For the first time in my life, I have completely severed ties with my entire family. There are no more connections left. No more parents. No more siblings. No more relatives.
And the truth is, I have no homebase anymore. I have no place to go back to. I have no home away from home.
I never realized how much that mattered until it was gone.
By choosing no contact, I changed the course of my life. The future I always assumed would somehow include my family no longer does.
They are not dead. They are alive and living their lives. The difference is that I won’t know their world beyond Day One.
I won’t know what happens next, and that’s a heartbreaking reality.
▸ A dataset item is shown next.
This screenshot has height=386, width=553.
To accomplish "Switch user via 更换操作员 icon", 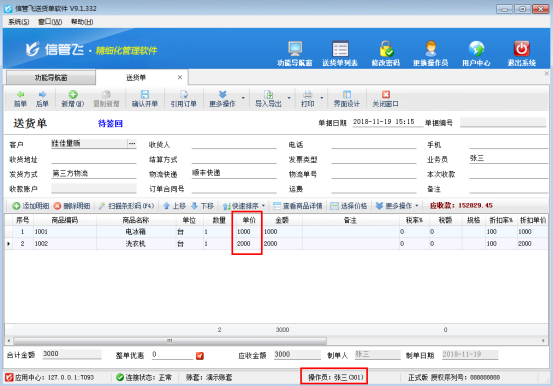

I picture my heart snapping in two from the grief, but I don’t feel the snap. It feels broken somewhere else, and I find it hard to explain. It’s a pain so distant, that it feels like it’s welling up from within my gut – a type of pain that feels somewhere so deep, it’s too intangible to grasp.
I have cried so much that my head aches from it. The grief feels heavy, almost impossible to carry. But it’s an odd type of grief. There is no darkness. Everything feels bright. There are no rains. No clouds. There is no depression.
The hardest part to reconcile is that I chose this. I chose this grief to carry and to hold. This is day one.
The Cost of Freedom
I chose this because it was the only way to be free.
It was the boundary I needed to finally live my own life, stop the hurting, and begin healing.
I still have my own healing to do. I’m not pretending have everything figured out. But I know I cannot heal inside the same system that wounded me.
For a long time I prayed for strength to do what I knew needed to be done. Deep down, I knew the situation was unlikely to change. It was a sobering fact, and it was beyond my control.
The gift I have received is freedom.
It just doesn’t feel like a gift yet. In my grief, it doesn’t feel like a gift at all. But this is just Day One.
Right now, it all feels like such a loss.